## PROBLEM TO SOLVE
Copy the records word for word, beginning with the line containing "Task: Click the 上一個 previous button" and continuing through the end of the records.

## PROVIDED DATA
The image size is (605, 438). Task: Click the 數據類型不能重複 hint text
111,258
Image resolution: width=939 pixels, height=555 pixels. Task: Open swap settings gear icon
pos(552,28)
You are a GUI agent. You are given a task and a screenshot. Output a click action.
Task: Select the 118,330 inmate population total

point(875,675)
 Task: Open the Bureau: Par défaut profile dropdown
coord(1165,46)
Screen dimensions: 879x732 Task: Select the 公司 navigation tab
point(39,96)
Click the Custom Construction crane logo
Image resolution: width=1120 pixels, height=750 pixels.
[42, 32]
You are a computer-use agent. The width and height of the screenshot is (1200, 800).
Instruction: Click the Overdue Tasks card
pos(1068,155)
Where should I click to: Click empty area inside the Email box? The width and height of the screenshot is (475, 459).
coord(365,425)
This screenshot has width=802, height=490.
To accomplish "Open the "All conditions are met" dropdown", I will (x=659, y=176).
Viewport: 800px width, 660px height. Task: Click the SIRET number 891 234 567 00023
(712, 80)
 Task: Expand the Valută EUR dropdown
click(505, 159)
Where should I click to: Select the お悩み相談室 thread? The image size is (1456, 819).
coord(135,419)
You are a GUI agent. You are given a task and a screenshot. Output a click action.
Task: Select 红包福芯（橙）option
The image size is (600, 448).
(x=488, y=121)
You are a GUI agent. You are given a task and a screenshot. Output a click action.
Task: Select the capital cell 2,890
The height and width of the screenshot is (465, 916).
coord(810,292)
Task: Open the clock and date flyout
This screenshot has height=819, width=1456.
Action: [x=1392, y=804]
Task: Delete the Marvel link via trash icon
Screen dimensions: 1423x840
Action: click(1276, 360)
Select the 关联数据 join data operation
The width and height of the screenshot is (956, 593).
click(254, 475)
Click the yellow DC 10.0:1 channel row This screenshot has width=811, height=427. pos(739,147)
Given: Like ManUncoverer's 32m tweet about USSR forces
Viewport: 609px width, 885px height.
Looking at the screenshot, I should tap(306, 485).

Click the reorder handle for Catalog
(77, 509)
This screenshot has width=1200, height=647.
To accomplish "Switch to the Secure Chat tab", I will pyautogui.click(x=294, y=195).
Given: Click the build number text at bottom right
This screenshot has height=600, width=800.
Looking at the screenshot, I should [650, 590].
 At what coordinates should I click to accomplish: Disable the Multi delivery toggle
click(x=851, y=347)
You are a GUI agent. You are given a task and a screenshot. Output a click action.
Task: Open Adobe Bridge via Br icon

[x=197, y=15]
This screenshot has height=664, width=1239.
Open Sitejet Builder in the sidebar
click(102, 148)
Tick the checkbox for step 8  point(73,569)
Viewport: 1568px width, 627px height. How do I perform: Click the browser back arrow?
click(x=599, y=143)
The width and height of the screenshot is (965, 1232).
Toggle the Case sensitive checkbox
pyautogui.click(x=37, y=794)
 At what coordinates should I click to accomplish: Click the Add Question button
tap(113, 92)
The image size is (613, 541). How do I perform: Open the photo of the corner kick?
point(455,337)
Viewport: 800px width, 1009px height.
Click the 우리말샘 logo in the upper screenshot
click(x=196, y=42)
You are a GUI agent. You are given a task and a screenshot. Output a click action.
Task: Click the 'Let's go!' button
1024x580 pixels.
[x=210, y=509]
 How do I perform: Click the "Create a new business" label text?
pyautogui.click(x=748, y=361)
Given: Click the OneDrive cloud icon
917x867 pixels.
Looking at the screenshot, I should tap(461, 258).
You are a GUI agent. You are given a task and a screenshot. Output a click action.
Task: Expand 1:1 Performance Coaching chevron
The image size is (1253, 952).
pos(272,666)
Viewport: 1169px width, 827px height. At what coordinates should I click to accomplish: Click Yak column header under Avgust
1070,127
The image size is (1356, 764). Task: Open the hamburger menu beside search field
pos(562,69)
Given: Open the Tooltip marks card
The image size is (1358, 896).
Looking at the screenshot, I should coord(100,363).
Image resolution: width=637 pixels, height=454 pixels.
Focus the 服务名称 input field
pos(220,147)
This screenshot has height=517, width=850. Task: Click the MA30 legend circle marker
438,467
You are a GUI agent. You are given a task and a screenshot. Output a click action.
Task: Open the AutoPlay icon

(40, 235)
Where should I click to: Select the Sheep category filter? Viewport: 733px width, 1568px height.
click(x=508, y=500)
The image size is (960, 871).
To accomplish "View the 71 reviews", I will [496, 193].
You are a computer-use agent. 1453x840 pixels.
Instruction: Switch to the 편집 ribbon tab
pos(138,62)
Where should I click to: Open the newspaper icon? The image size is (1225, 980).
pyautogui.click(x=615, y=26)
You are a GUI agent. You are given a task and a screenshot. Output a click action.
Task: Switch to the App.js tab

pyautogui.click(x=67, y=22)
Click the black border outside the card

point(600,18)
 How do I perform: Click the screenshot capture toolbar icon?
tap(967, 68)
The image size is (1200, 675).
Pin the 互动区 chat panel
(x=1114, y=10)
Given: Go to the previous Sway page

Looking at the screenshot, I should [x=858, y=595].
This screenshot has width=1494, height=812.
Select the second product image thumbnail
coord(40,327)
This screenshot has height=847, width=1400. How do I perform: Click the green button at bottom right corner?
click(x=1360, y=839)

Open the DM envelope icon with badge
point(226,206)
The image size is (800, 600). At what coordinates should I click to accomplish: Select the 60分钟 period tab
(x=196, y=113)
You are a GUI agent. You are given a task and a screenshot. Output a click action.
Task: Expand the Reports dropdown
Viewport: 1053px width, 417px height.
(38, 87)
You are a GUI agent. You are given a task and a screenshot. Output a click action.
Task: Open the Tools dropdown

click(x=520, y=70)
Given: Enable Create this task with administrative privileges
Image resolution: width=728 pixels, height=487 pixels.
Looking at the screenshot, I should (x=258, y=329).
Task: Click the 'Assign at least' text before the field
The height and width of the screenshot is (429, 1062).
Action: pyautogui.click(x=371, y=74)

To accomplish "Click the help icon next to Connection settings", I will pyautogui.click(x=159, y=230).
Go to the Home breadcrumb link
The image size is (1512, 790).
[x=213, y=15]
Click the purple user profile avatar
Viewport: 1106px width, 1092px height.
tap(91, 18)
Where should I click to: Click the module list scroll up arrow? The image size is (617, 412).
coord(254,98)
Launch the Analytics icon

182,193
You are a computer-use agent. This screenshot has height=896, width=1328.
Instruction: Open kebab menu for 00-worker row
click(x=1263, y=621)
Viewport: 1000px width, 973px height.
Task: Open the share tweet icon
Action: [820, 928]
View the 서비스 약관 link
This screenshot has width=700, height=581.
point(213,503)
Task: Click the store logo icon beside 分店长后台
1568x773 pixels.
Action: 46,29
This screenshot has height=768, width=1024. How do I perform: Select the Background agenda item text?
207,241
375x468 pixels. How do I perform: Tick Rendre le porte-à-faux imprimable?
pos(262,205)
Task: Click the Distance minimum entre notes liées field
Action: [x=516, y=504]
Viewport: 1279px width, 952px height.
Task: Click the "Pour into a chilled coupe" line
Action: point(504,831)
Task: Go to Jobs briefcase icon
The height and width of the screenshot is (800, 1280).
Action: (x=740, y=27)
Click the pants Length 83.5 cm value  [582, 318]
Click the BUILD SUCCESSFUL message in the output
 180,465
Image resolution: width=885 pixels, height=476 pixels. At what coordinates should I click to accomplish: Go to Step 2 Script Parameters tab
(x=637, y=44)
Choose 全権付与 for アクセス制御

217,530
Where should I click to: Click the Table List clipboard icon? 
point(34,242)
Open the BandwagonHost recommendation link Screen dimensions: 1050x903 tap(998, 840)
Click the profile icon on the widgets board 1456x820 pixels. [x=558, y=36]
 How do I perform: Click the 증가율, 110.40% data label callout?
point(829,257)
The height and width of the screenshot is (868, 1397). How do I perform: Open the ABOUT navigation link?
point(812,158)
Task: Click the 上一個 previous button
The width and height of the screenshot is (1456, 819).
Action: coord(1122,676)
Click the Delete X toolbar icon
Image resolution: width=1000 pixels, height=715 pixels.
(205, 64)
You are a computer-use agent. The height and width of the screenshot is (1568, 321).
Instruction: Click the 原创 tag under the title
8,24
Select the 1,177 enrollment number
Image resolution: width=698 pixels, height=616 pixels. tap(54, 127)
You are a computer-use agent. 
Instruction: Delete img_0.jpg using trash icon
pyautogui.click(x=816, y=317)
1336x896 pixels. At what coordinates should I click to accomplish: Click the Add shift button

## RESULT OF THE EXERCISE
Task: Click the 上一個 previous button
The width and height of the screenshot is (1456, 819).
Action: coord(1122,676)
Click the Delete X toolbar icon
Image resolution: width=1000 pixels, height=715 pixels.
(205, 64)
You are a computer-use agent. The height and width of the screenshot is (1568, 321).
Instruction: Click the 原创 tag under the title
8,24
Select the 1,177 enrollment number
Image resolution: width=698 pixels, height=616 pixels. tap(54, 127)
You are a computer-use agent. 
Instruction: Delete img_0.jpg using trash icon
pyautogui.click(x=816, y=317)
1336x896 pixels. At what coordinates should I click to accomplish: Click the Add shift button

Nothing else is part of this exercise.